Drivers would be fairly low, with an understanding that the pinion and ring-gear dimensions in the (sealed) gearcases at the axles might determine the minimum diameter -- probably not less than about 40". There is little point in using higher-diameter wheels UNLESS you use cheek braking (as on some later electrics) where instead of shoes bearing on the treads, and wearing them as well as disrupting free operation of suspension during braking, you have calipers bearing either side of the wheel structure. In that case a larger diameter would be valuable (up to about 58" max, imho) with corresponding adjustment of the final-drive ratio.
The question of 'units' depends on your definition: the basic 'idea' is to retain the single multicylinder engine with what is basically mechanical drive to as many 'multiple axles' as needed to distribute the developed torque. I'd expect a V8 for example to involve multiple trucks, which would likely be handled as in Pacific Coast Shays (permanently articulated units with Cardan shafts between trucks) rather than separable units. I would NOT expect multiple motors rather than a single one under the boiler, nor would I expect one or more boiler/motor units combined in a single locomotive under distributed control (although that could be technically accomplished).
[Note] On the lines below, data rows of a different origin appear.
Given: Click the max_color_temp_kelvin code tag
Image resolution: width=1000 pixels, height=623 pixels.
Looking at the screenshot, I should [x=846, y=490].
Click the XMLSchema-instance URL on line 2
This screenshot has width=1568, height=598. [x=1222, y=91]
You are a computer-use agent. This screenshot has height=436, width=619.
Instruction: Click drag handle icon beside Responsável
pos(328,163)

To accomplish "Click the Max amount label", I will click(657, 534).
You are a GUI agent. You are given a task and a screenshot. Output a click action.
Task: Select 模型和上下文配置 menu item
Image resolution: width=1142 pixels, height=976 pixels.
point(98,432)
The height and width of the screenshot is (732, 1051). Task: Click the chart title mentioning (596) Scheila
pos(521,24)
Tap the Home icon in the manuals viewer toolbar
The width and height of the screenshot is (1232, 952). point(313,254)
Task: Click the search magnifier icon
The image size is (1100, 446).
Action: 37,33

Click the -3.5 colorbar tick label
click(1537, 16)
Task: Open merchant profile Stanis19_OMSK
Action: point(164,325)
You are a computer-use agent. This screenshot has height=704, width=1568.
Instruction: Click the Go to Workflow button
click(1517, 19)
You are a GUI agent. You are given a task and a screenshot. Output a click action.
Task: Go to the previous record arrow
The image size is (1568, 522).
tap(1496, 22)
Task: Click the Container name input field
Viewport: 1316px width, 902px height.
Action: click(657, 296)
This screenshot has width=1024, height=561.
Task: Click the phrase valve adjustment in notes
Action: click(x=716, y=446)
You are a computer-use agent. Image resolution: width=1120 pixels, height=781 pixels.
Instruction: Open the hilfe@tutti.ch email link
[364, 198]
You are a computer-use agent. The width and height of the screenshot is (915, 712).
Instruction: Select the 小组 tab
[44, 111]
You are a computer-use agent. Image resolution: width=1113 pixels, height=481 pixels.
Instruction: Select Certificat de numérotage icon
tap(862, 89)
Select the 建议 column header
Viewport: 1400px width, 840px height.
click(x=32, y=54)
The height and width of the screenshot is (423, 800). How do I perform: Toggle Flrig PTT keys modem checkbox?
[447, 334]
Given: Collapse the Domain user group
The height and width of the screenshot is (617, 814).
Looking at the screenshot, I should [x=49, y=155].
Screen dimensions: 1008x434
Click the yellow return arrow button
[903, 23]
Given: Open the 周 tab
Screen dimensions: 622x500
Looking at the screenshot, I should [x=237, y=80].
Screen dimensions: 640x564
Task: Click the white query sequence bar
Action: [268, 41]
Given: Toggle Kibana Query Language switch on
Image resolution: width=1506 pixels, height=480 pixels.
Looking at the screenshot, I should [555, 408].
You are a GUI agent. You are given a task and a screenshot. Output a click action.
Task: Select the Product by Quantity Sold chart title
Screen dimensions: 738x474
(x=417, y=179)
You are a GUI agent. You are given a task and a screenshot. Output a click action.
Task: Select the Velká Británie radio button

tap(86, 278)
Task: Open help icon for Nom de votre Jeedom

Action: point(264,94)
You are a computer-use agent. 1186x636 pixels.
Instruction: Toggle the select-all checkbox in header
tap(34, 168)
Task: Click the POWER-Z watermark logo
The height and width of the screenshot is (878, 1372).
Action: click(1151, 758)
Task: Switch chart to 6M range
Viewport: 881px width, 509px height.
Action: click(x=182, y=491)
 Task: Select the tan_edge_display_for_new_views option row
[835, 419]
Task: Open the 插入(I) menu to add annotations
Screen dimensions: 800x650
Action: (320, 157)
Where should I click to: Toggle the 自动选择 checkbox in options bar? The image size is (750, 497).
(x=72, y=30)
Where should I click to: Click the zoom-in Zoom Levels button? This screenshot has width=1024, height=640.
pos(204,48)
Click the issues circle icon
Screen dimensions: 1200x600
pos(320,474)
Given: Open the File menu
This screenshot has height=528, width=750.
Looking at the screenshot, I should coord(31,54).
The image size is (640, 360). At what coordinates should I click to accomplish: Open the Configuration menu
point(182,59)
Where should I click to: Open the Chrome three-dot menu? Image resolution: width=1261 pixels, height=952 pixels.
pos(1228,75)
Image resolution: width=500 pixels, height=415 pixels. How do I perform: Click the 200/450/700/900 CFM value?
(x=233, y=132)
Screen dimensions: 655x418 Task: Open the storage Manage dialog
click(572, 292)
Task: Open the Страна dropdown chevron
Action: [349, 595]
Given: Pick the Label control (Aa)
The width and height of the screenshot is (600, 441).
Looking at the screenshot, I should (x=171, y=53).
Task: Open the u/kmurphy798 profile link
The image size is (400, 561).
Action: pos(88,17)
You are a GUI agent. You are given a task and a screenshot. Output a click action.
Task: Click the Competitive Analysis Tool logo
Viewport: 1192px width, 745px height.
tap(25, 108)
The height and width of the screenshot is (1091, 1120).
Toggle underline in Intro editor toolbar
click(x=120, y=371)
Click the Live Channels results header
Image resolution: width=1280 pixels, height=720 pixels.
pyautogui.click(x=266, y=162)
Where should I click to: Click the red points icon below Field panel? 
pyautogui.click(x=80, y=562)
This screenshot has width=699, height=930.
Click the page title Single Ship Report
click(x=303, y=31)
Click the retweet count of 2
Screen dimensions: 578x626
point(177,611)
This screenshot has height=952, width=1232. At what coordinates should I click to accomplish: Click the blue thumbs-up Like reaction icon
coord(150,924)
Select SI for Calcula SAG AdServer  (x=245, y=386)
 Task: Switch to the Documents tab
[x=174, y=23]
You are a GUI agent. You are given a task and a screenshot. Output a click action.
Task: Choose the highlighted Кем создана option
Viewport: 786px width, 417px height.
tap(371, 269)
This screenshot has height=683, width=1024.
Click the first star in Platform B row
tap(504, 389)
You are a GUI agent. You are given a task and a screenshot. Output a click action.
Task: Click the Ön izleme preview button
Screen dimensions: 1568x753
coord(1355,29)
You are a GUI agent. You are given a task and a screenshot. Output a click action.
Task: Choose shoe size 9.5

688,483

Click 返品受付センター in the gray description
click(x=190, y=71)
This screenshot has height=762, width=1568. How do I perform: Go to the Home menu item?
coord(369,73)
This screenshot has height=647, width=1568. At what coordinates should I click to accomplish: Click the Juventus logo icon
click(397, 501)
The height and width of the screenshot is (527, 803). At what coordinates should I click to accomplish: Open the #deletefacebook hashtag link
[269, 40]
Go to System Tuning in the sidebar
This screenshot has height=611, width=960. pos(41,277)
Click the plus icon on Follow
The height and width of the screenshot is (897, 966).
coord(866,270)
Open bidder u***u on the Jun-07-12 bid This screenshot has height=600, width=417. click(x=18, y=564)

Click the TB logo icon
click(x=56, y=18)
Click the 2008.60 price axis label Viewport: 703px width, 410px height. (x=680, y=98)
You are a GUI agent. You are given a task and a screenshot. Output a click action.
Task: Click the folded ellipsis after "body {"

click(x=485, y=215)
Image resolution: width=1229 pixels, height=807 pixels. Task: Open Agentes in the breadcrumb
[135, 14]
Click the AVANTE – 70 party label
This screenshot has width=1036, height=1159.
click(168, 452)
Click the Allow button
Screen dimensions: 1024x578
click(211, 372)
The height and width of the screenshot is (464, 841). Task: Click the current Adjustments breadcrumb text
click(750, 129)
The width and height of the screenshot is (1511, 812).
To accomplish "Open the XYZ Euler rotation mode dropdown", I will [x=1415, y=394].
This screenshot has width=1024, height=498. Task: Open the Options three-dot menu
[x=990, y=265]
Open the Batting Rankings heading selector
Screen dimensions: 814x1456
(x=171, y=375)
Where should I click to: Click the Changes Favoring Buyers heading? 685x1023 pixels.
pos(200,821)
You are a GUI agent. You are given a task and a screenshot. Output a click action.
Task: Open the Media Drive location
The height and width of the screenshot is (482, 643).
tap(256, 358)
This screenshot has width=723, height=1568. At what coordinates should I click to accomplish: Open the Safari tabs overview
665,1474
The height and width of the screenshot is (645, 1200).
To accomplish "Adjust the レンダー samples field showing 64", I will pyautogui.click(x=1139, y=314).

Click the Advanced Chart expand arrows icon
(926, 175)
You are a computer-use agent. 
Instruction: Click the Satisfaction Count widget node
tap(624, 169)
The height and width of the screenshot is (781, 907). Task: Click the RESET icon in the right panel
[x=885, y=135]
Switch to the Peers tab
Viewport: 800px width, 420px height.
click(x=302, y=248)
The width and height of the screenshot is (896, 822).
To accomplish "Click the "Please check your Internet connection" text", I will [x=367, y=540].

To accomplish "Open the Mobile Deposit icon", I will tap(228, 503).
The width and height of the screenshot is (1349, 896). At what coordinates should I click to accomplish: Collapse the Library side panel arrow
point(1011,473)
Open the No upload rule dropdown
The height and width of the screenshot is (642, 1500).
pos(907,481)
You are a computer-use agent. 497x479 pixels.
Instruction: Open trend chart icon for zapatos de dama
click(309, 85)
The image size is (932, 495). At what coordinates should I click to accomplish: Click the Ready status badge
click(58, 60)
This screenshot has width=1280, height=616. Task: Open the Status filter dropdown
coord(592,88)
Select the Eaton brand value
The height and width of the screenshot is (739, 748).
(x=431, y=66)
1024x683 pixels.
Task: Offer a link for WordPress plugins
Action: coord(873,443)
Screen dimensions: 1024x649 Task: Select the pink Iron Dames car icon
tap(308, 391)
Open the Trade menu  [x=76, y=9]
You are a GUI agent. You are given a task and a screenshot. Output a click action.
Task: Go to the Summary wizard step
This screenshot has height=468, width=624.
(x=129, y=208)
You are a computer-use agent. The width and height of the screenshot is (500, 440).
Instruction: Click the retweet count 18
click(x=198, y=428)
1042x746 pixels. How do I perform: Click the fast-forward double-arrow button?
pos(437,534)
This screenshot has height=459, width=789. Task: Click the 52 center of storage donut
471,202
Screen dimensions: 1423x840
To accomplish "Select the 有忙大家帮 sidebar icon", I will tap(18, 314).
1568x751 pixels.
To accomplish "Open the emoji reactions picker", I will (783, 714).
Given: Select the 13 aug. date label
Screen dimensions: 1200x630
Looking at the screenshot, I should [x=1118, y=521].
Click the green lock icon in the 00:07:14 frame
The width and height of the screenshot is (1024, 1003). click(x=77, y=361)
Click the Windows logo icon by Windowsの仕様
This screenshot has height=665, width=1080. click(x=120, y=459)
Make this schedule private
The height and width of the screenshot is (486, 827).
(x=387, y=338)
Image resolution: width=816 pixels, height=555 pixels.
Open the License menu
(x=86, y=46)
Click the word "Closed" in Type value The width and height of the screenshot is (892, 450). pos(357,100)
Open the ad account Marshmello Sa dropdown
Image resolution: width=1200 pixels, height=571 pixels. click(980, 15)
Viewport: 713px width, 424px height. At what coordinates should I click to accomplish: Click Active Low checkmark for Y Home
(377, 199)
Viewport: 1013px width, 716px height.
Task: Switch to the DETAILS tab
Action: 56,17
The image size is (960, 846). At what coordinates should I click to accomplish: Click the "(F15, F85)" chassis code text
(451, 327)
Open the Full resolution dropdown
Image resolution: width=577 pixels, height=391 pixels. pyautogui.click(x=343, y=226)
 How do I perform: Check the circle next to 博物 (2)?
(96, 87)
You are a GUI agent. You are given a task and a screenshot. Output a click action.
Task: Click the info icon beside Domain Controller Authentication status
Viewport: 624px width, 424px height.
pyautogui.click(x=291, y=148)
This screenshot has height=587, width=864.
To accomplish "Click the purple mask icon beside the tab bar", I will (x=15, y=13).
Assume, as with other pure geared locomotives, that careful attention has to be paid to maintenance 'dressing' of wheel diameter and tread profile on a regular basis. There may be some advantage to providing clutches to some of the 'carrying wheels' to allow them to share in initial starting TE but then be disengaged to save issues of differential wear under power at higher speed (where a few trucks could effectively provide the necessary wheelrim torque under proper adhesion)
OvermodThere is little point in using higher-diameter wheels UNLESS you use cheek braking (as on some later electrics) where instead of shoes bearing on the treads, and wearing them as well as disrupting free operation of suspension during braking, you have calipers bearing either side of the wheel structure. In that case a larger diameter would be valuable (up to about 58" max, imho) with corresponding adjustment of the final-drive ratio.
I am not seeing the difference between "old" braking and cheek braking, as far as wheel diameter goes. It appears to me that wheel diameter either matters to both, or to neither.
All else, I do get.
Ed
7j43kI am not seeing the difference between "old" braking and cheek braking, as far as wheel diameter goes.
That's because the wheel diameter relates to the effective TE, not the size of the braking contact area. The situation with high drivers for better speed and balance doesn't apply strictly to geared engines, but the required gear strength (and to an extent the transmission losses) do matter with respect to the implied taller final drive ratio. There are also some implications for stability inherent in higher wheels unless you use truck designs with low effective bolster height.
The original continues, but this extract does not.